Brazil won 3-1 on their way to their third World Cup triumph and I'll be very surprised if the current Uruguay side is any more successful when they line up against Neymar, Hulk, Fred and company.
Belo Horizonte's Estadio Mineirao will be packed to the rafters as Luiz Felipe Scolari's team seek to put a smile back on the nation's face amidst so much civil unrest. Having completed the formality of winning their group, Brazil will now be expected to step up a gear and show that, contrary to so much 'expert' opinion, they are simply the best, capable of sweeping their fellow South Americans aside and going on to defeat Spain (or Italy!) in Sunday's final.
Neymar has certainly done enough to justify his summer move to Barcelona. Next season's La Liga action promises to be well worth a lot of Saturday and Sunday nights in front of the box, with the link up between the Brazilian and Lionel Messi being fascinating, as if Barca don't have enough star quality. The new boy can expect some pretty rough treatment from opposing defenders but he has shown that he is more than capable of taking it, and dishing out a wee bit in return, so I can't see him being intimidated.
It was good to see Fred finally shine against Italy. Like so many who had seen Brazil against Japan and Mexico, I was beginning to wonder why Jo was persistently left on the bench, while neither Fred nor Hulk had played too well. But two goals against the Italians made Fred's point for him. If Hulk can follow his lead and Neymar continues to turn it on the hosts will be well nigh unstoppable.
Of course, Uruguay don't lack talent of their own. Edinson Cavani hasn't been the subject of so much transfer speculation because he is a numpty. All the major club's have been credited with interest in him - I'm surprised 'Crespo' Cully hasn't had a tale to tell about him spending his childhood in a shanty town listening to RaSellick on the radio! With 38 goals to his credit for Napoli last season, he can certainly play, it is just that he seems intent on keeping the goods under wraps in the Confederations Cup.
And despite all the nonsense about him being happy at Liverpool, Luiz Suarez would bite your hand off (!) for a move to Italy or Spain. Rafa Benitez might even see him as a possible replacement for Cavani at Napoli and, with Carlo Ancelotti now confirmed as coach at Real Madrid, the Berrnabeu might beckon.
Or will Oscar Tabarez reward Abel Hernandez for his four goal romp against Tahiti by keeping him in the side to face Brazil? It wouldn't be such a bad idea. If, as I expect they will, Brazil dominate the game, Uruguay would have a couple of big guns to call on from the bench and, stung by their omission from the side, Suarez and Cavani might finally decide to put in a half-decent shift. We shall see.

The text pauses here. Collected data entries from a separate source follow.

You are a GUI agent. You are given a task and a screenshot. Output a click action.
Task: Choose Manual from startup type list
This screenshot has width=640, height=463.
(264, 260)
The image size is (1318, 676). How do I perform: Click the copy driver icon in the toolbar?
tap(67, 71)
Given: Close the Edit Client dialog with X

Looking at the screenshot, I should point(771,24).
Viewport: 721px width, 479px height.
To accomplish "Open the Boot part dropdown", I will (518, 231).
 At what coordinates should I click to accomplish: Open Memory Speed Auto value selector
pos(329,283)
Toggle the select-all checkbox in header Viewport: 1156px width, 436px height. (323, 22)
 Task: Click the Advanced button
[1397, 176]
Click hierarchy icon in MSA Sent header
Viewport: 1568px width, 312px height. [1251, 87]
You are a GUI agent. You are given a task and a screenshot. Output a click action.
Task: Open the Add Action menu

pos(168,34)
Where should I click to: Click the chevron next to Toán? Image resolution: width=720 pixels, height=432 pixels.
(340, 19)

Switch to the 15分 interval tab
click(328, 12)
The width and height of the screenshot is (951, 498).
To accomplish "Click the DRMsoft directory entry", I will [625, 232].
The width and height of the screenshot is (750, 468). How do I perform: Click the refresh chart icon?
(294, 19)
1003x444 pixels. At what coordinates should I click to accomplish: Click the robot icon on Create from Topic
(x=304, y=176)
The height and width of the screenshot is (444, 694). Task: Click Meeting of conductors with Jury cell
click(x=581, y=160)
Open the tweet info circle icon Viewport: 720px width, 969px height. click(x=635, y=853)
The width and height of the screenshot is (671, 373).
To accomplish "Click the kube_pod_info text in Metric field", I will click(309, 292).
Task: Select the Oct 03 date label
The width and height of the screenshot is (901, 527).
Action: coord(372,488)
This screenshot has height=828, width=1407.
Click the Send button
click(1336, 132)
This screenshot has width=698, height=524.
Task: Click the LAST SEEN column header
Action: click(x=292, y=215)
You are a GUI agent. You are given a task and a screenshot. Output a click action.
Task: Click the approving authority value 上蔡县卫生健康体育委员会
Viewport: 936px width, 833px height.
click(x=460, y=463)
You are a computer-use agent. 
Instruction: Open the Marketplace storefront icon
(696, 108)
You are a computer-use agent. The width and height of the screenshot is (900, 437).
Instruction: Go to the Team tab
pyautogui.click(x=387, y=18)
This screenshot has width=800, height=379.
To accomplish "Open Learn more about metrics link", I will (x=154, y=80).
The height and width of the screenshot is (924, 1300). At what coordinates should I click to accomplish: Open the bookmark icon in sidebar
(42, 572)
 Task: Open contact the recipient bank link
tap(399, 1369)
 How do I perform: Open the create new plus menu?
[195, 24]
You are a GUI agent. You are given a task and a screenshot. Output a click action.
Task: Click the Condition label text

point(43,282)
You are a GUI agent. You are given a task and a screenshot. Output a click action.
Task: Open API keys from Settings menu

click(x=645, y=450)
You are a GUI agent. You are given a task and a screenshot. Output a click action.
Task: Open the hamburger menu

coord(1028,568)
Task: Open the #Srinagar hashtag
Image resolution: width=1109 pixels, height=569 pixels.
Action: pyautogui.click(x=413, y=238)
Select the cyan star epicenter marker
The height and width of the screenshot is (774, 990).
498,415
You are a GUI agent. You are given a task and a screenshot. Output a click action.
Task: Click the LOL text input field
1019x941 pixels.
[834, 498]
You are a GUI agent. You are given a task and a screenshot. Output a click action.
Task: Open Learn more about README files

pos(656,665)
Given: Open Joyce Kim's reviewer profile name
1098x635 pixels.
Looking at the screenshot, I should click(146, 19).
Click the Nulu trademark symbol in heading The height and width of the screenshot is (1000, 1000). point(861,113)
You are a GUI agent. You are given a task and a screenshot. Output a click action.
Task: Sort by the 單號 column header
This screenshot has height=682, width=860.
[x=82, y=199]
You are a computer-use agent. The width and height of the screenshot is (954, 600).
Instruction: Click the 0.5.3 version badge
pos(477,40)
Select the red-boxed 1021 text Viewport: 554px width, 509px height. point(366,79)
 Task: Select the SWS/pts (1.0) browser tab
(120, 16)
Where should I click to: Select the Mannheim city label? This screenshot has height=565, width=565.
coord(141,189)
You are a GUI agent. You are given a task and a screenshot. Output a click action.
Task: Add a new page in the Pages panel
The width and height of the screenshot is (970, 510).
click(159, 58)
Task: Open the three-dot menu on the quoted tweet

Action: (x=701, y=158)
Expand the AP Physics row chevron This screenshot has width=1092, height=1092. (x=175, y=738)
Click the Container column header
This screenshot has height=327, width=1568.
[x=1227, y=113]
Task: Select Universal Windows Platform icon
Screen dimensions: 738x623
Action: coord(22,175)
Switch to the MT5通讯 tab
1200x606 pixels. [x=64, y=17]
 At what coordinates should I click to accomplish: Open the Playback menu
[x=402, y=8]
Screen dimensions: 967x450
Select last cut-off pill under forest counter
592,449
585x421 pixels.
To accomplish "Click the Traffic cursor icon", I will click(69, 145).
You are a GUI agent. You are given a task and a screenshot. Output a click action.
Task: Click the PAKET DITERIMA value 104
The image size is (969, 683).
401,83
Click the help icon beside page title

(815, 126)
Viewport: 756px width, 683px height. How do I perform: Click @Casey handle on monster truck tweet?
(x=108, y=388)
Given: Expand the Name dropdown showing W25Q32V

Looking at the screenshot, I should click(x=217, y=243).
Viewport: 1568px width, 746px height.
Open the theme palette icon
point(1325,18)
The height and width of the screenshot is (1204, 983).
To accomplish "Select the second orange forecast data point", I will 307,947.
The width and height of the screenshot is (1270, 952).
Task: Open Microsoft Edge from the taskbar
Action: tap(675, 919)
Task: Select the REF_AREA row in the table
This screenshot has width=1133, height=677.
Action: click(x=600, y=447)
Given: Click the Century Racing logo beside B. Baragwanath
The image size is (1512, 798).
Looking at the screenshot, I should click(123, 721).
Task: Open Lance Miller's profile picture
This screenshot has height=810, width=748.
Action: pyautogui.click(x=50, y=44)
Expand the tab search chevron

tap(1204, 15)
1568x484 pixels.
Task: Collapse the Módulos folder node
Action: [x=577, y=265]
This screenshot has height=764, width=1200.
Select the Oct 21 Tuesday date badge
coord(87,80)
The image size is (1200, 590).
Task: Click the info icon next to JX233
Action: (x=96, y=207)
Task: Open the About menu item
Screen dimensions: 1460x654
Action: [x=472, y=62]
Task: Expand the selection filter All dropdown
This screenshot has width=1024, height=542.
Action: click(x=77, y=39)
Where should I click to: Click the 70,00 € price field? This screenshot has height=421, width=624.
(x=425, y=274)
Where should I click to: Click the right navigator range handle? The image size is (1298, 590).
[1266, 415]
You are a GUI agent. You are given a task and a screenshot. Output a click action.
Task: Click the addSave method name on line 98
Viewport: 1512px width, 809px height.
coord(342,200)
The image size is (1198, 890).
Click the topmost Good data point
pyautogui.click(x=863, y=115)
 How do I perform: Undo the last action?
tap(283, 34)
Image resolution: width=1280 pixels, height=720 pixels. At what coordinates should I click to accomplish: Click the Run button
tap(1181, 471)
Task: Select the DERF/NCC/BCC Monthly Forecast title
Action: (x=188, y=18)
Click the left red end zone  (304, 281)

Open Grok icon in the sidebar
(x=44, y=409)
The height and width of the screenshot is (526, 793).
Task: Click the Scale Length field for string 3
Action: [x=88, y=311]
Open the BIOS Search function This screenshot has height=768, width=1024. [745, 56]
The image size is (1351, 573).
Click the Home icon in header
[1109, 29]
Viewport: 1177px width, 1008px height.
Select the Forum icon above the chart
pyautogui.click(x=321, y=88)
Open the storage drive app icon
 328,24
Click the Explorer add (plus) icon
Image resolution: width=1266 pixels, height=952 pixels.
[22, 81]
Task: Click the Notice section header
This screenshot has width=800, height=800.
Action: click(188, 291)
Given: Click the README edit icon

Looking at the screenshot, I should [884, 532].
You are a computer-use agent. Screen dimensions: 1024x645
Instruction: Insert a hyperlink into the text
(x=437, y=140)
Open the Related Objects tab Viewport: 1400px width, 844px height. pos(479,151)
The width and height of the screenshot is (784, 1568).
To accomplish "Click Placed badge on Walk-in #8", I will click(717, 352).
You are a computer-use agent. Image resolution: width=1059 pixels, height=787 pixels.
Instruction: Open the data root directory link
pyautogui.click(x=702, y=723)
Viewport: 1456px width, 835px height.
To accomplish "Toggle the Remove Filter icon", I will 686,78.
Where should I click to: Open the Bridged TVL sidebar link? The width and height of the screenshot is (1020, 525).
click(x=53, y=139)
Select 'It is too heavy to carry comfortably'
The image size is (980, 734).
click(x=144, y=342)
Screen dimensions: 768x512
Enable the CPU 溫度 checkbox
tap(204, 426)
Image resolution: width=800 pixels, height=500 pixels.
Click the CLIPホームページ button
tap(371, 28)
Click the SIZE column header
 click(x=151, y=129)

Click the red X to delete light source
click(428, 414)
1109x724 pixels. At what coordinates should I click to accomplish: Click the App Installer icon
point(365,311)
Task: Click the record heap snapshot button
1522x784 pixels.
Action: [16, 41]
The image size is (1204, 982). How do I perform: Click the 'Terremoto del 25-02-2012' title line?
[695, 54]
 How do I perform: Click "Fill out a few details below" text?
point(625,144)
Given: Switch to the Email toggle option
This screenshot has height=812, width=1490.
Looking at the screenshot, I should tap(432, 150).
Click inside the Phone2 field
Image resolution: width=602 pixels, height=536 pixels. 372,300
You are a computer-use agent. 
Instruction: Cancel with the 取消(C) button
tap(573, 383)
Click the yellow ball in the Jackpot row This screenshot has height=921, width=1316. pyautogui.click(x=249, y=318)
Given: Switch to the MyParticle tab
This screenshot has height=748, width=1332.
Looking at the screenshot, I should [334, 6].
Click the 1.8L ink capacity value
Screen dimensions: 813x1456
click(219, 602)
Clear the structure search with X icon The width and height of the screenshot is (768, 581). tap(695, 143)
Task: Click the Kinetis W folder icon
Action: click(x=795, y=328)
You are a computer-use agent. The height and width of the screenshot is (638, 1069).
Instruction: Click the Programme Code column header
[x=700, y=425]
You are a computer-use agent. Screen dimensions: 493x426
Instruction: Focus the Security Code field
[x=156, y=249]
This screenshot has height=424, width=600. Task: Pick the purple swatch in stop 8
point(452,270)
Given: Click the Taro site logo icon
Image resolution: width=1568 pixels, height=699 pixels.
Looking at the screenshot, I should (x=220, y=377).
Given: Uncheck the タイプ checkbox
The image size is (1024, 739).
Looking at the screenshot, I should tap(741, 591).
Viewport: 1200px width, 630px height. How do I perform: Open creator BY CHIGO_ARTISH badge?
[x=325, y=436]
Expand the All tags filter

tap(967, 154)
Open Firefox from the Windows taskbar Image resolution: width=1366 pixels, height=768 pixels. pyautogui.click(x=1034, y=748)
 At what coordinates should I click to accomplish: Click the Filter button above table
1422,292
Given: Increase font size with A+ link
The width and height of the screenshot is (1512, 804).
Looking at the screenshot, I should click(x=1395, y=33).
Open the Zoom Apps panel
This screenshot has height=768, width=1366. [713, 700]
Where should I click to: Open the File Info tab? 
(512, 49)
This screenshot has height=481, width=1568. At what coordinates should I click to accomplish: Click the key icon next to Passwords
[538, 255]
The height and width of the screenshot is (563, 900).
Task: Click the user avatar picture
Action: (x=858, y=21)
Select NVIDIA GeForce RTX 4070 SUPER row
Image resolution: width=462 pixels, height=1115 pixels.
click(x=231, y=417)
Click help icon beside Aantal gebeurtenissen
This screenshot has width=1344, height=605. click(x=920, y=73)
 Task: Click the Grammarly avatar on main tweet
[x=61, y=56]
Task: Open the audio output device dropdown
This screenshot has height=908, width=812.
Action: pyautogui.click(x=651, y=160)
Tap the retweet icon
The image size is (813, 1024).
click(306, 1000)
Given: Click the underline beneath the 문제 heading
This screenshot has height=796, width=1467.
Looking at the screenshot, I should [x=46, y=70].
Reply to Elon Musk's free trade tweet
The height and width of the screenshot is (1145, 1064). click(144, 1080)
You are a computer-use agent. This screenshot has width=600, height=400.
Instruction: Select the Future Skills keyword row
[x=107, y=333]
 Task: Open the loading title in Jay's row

Brazilians have yet to forgive Uruguay for spoiling the last World Cup they hosted. Back in 1950, the World Cup was decided on a group basis with Brazil, Uruguay, Spain and Sweden involved. Brazil beat both the Spanish and the Swedes, while Uruguay had beaten Sweden but only drawn with the Spaniards so the home team needed only a draw in their final fixture to win the cup.
All was going according to plan when Friaca fired Brazil into the lead early in the second half but a Schiaffino equaliser, then the winner from Ghiggia, stunned the 200.000 fans in the Maracana and, fully 63 years later, there is still bad feeling between the nations.
Nothing which happens in Belo Horizonte tonight will change that but I'm convinced Uruguay are incapable of aggravating the situation further by upsetting Brazil's quest to lift their third consecutive Confederations Cup.